Dans ses dernières conclusions notifiées et déposées par voie électronique le 07 mars 2017 la société LORY demande à la cour de :

— lnfirmer le jugement attaqué en ce qu’il a dit qu’il existe un lien contractuel entre M. Y et la SCCV LORY,

Statuant à nouveau,

— débouter M. Y de toute demande en paiement de factures en l’absence de tout contrat le liant à la SCCV LORY;

A titre subsidiaire,

— con’rmer le jugement querellé en ce qu’il a constaté que M. Y n’est pas titulaire d’une carte professionnelle d’agent immobilier et qu’il ne pouvait pas recevoir mandat du propriétaire d’un immeuble de commercialiser les lots de celui-ci,

En conséquence et en toute hypothèse,

— dire et juger nulle et de nul effet la convention de mandat qui la lierait à M. Y,

— constater que la SCCV LORY n’a réalisé aucun acte de ratification de la convention de mandat nulle et de nul effet,

En conséquence,

— débouter Monsieur Y de sa demande en paiement de la somme de 144 274 € correspondant au montant de quatre factures demeurées impayées, et de toutes autres 'ns ou conclusions;

A titre plus subsidiaire,

— débouter M. Y de ses demandes fondées sur la gestion d’affaires, l’enrichissement injustifié et en réparation d’un préjudice inexistant,

A titre reconventionnel et incident ,

— condamner M. Y à lui verser la somme de 172.582 euros en remboursement des commissions d’ores et déjà versées, somme qui portera intérêt au taux légal à compter du 03 décembre 2010, date de notification des conclusions avec bénéfice de l’anatocisme

En toutes hypothèses,

— condamner M. Z à lui verser la somme de 7.500 euros au titre des frais irrépétibles, nonobstant les entiers dépens, distraits conformément aux dispositions de l’article 699 du code de procédure civile

La SCCV LORY explique et soutient pour sa part :

— qu’il n’existe aucun lien contractuel entre elle même et M. Y , puisqu’elle n’était pas partie au mandat de commercialisation signé entre M. Y et la société Imo Consulting;

— que la circonstance qu’elle ait pu avoir connaissance de la convention de rémunération conclue entre la société L. D CONSULTING et M. Y ne permet pas d’établir qu’elle y a acquiescé ni qu’elle a souscrit le moindre engagement à l’égard M. Y;

— que les accords intervenus entre la société L D CONSULTING et M. Y ne lui sont pas opposables et qu’elle ne s’est pas engagée à payer directement M. Y;

— que les paiements intervenus ne valent pas ratification d’un contrat inexistant, dans la mesure où ils sont intervenus dans la croyance de la validité du mandat donné à L. D CONSULTING et pour le compte de cette dernière et directement entre les mains de M. Y pour des raisons pratiques;

— que les éléments produits aux débats démontrent bien l’existence de deux conventions distinctes conclues le même jour.
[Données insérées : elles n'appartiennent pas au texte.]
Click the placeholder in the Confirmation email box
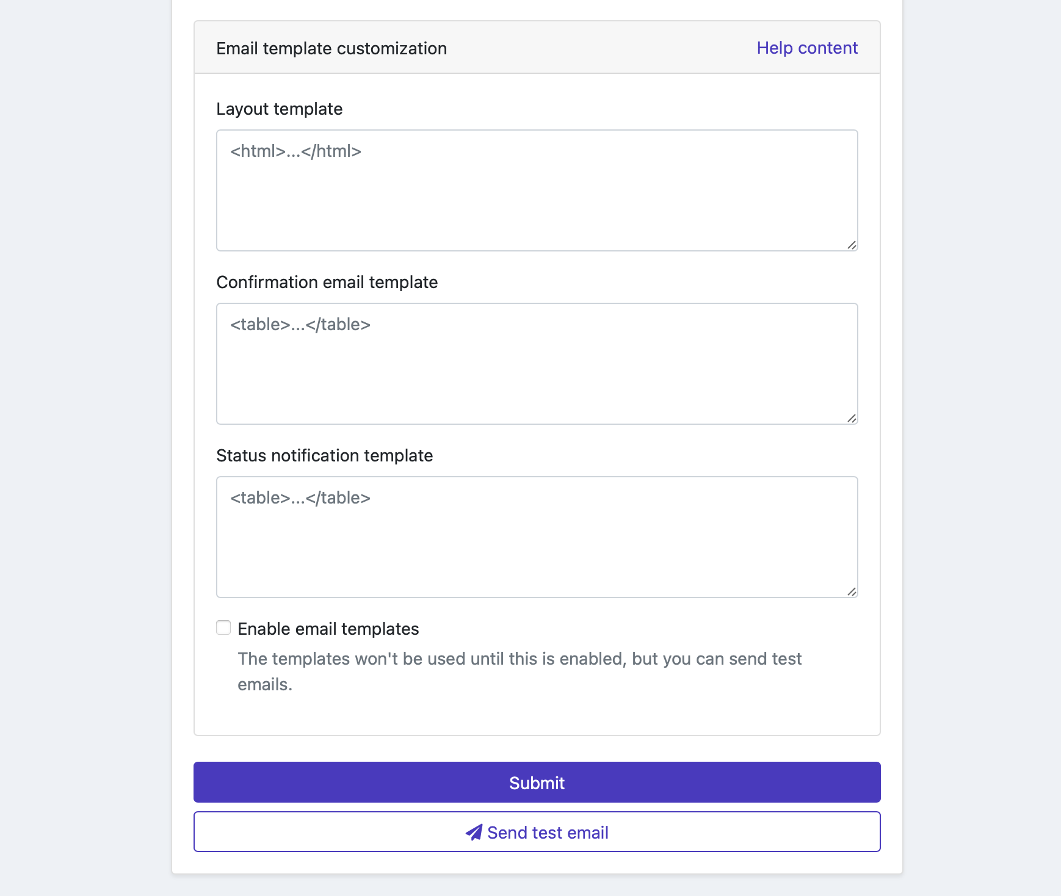The width and height of the screenshot is (1061, 896). pyautogui.click(x=300, y=324)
Ainsi la signature des grilles de paiement ne visait qu’à «cristalliser» l’accord sur les composantes du prix de vente final, que la convention de rémunération lui était inconnue et que le mandat de signature était formellement nécessaire pour justifier du pouvoir du signataire des contrats de réservations dés lors que la commercialisation se faisait en métropole , ce mandat étant limité et ne valant pas reconnaissance de dette à l’égard de l’agent commercial mandaté;

— qu’en tout état de cause dans l’éventualité d’un mandat celui ci est entaché de nullité pour violation des dispositions de la loi du 20 juillet 1972, M. Y ne disposant pas d’une carte professionnelle d’agent immobilier ;

— que pour échapper à la sanction de la nullité M. Y soutient lui même qu’il n’y avait qu’un lien indirect avec la SCCV LORY et qu’il était le co contractant direct de la société L. D CONSULTING;

— que si un lien direct est reconnu entre elle même et M. Y elle n’a jamais accepté le mode de calcul des commissions réclamées et aucune ratification ou novation de l’obligation première en obligation civile n’a été conclue expressément entre les parties;

— que la gestion d’affaire ne peut être utilement invoquée puisqu’elle ne peut avoir pour effet de contourner des dispositions d’ordre public, la théorie de quasi contrat ne pouvant être invoquée à titre subsidiaire ;

— que la théorie de la gestion d’affaire n’ouvre droit qu’à l’indemnisation des engagements personnels pris par le gérant et au remboursement des dépenses utiles et nécessaires lesquelles ne sont pas justifiées en l’espèce;

— que l’enrichissement sans cause ne peut pareillement être utilement invoqué puisque M. Y a agi dans le cadre d’un mandat de commercialisation et qu’un obstacle de droit tiré de l’application de la loi du 20 juillet 1972 s’oppose à son action. En outre il ne verse aux débats aucun élément permettant de quantifier son appauvrissement.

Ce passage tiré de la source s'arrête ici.